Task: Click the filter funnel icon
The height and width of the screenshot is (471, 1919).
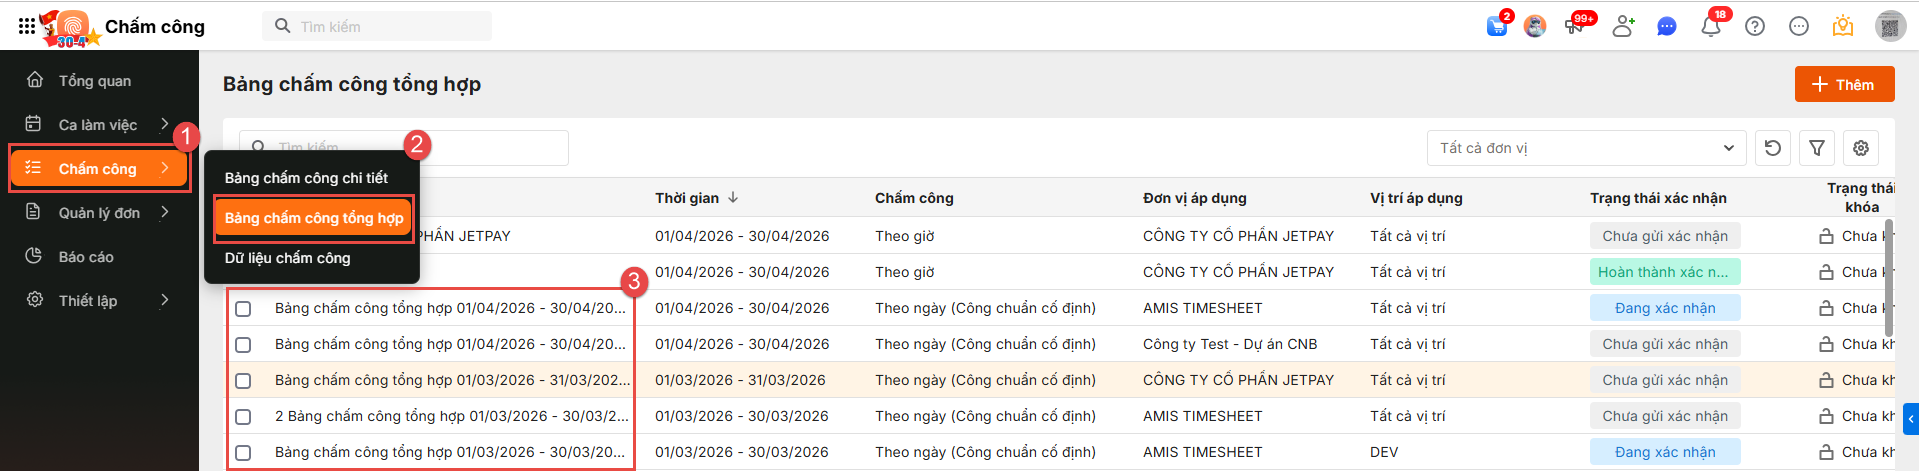Action: pos(1817,148)

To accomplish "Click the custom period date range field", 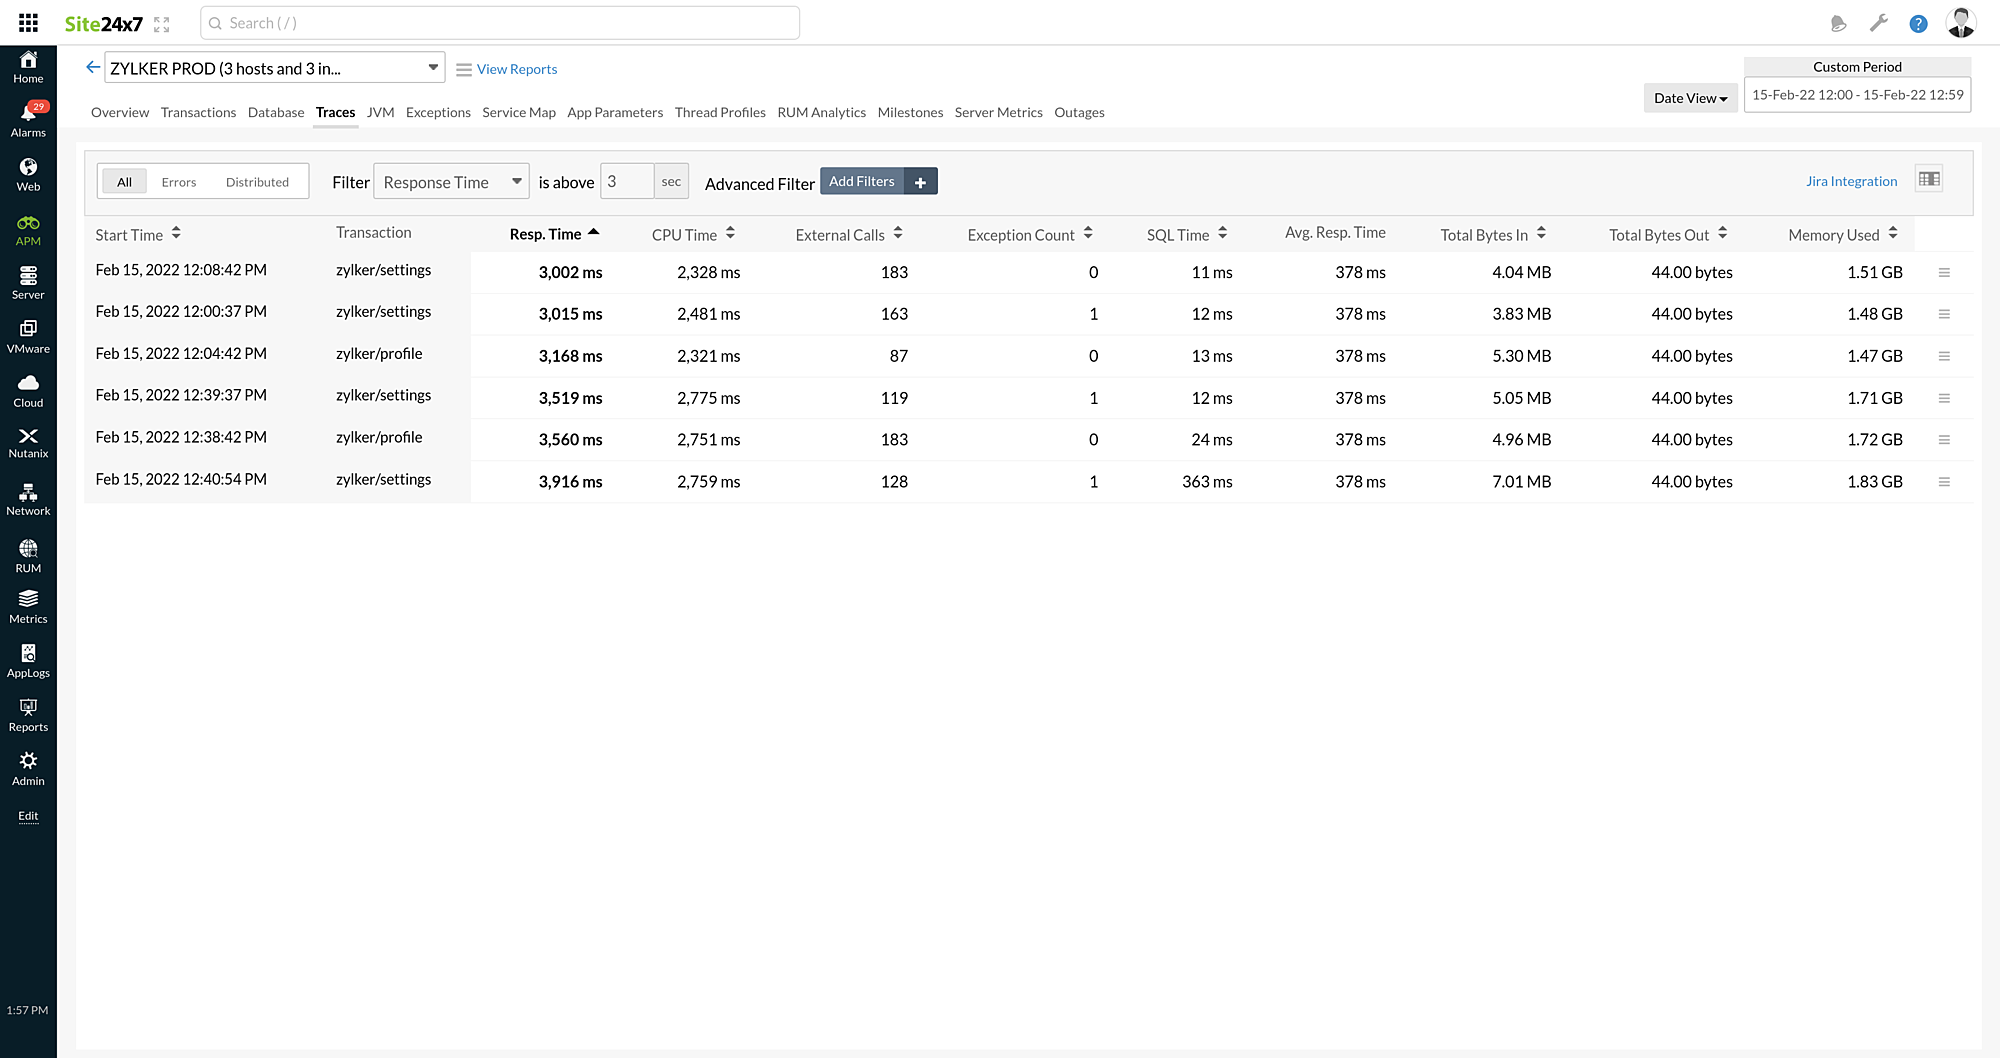I will (1857, 95).
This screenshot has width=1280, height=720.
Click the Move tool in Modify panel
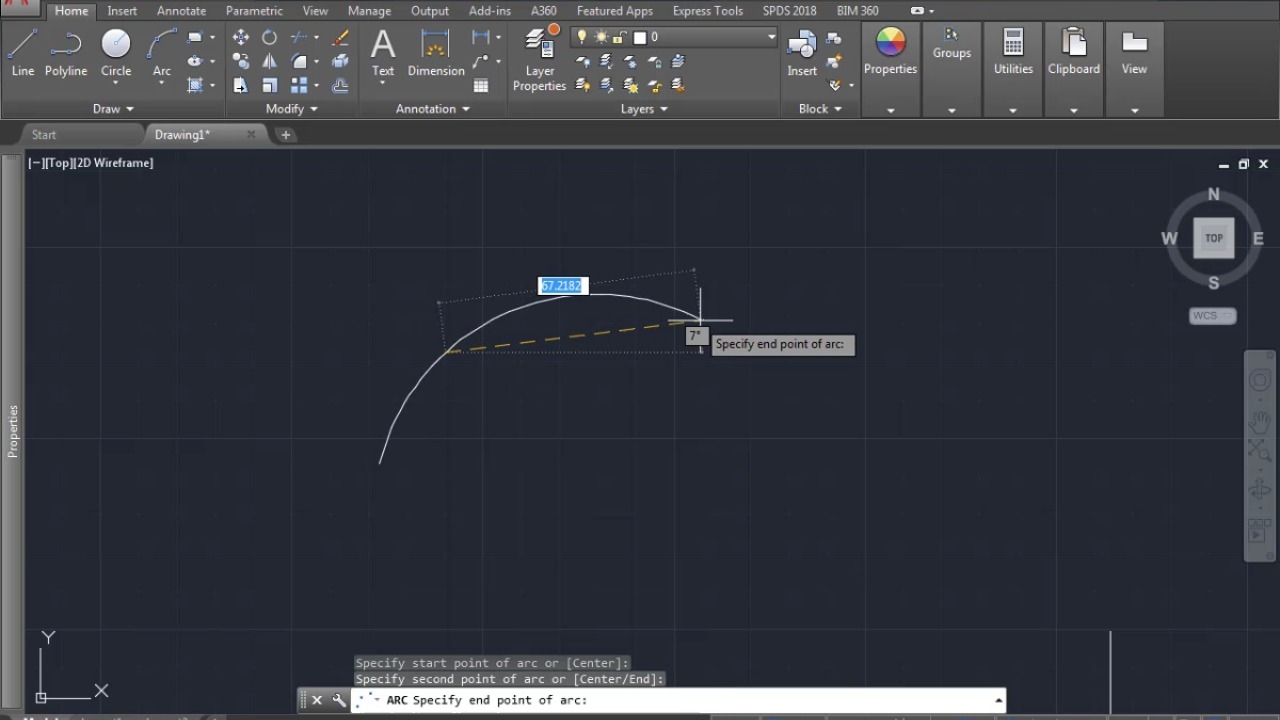pos(241,37)
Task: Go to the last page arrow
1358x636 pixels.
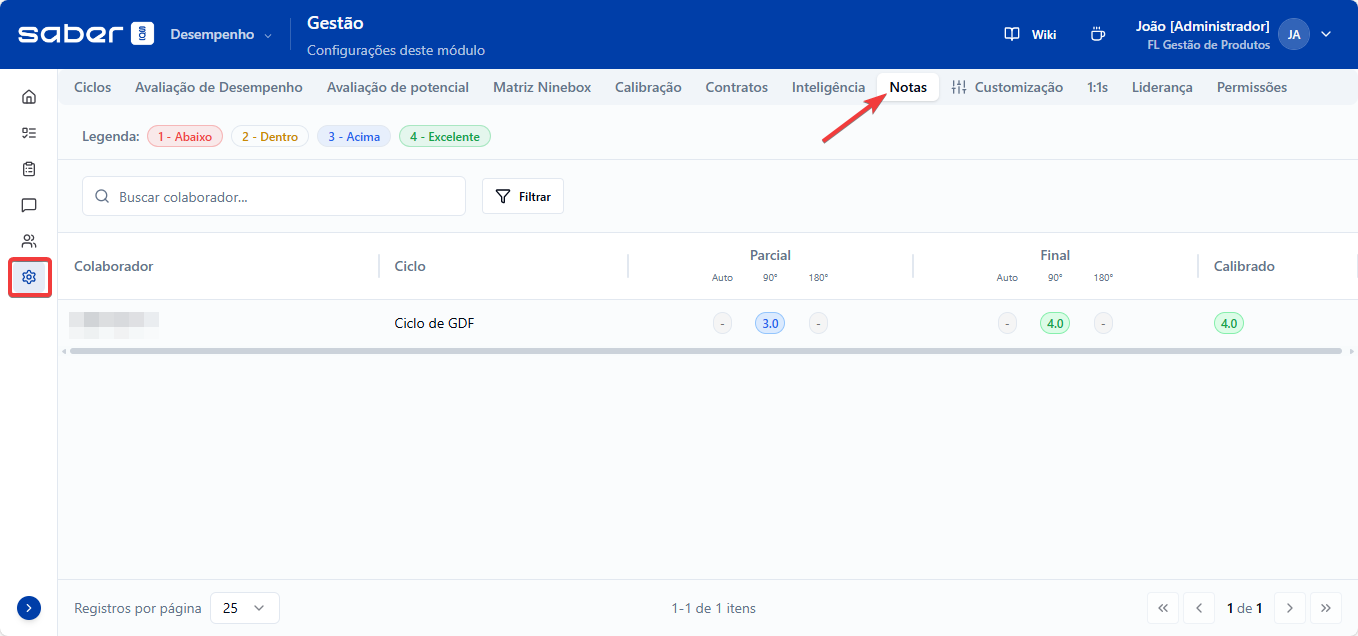Action: click(1326, 608)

→ **ACTION ITEM**:
Work through the data above line by line and give the number of lines in which "Task" occurs. Add nothing else.

→ **EXERCISE RESPONSE**:
2